Task to complete:
Records follow. Pull out every line that contains "computer".

Dataset entries:
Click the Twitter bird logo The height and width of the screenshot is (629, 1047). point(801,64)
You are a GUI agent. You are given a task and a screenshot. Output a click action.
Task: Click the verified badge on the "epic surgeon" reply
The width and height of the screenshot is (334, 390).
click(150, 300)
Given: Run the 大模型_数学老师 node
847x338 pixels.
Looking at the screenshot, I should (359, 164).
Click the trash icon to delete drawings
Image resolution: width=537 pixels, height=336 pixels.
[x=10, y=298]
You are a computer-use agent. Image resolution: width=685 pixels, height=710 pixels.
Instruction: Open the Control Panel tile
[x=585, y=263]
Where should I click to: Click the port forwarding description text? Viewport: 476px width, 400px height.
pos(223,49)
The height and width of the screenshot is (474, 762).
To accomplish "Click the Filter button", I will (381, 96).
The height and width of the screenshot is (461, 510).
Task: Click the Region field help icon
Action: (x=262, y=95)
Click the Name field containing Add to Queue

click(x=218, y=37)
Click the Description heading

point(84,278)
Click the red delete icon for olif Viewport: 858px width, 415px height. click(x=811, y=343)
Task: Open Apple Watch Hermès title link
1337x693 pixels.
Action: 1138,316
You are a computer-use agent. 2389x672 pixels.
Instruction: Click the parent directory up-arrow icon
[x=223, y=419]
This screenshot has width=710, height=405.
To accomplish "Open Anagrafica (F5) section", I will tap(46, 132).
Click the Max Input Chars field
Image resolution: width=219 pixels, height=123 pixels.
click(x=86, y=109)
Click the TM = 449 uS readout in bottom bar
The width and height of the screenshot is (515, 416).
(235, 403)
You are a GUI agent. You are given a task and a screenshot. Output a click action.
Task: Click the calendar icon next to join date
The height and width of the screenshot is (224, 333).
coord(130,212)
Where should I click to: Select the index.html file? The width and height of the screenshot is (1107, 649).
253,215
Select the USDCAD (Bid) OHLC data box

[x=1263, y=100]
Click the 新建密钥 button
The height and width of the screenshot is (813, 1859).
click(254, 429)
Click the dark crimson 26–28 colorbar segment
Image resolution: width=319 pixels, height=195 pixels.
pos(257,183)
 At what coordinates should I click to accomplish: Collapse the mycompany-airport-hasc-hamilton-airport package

Answer:
You are a computer-use agent. Image resolution: width=685 pixels, height=710 pixels.
You are a computer-use agent. 2389x672 pixels.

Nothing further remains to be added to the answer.